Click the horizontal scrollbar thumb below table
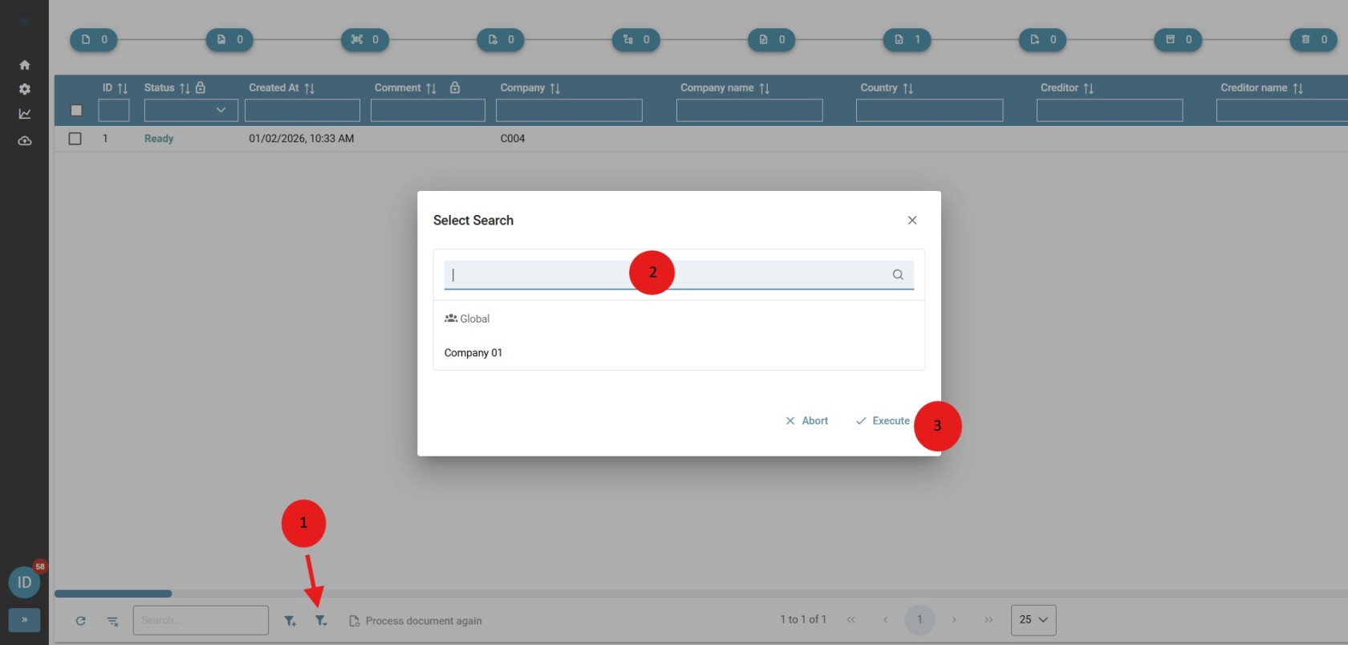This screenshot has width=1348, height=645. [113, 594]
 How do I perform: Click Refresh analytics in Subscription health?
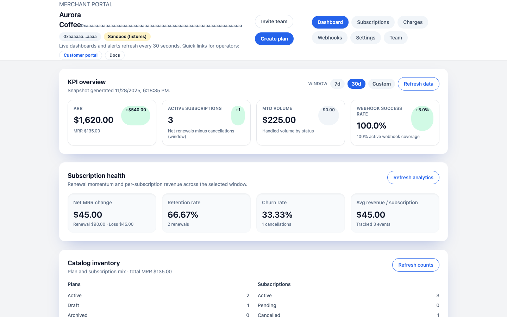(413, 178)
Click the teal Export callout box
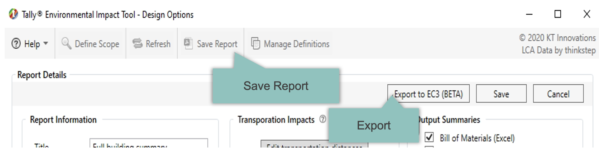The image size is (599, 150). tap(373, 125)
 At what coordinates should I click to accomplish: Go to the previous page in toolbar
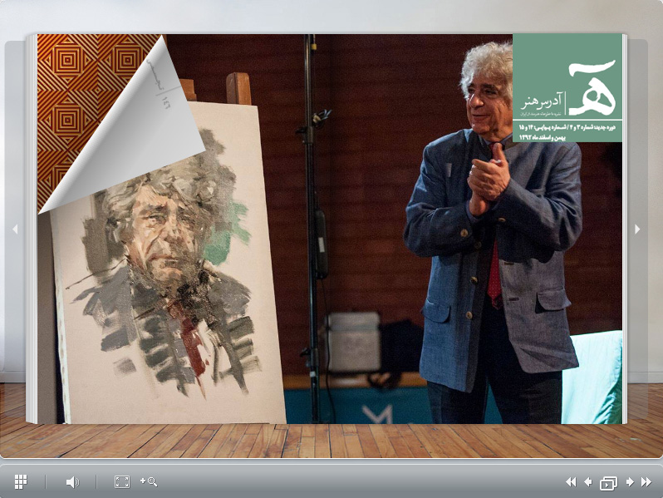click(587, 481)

**PROMPT:** Exclude all images and return the listing word for word.

**REPLY:**
Click the horizontal scrollbar thumb below table
This screenshot has width=1348, height=645. [113, 594]
 How do I perform: Click Refresh analytics in Subscription health?
(413, 178)
Click the teal Export callout box
The image size is (599, 150). tap(373, 125)
 At what coordinates should I click to accomplish: Go to the previous page in toolbar
click(587, 481)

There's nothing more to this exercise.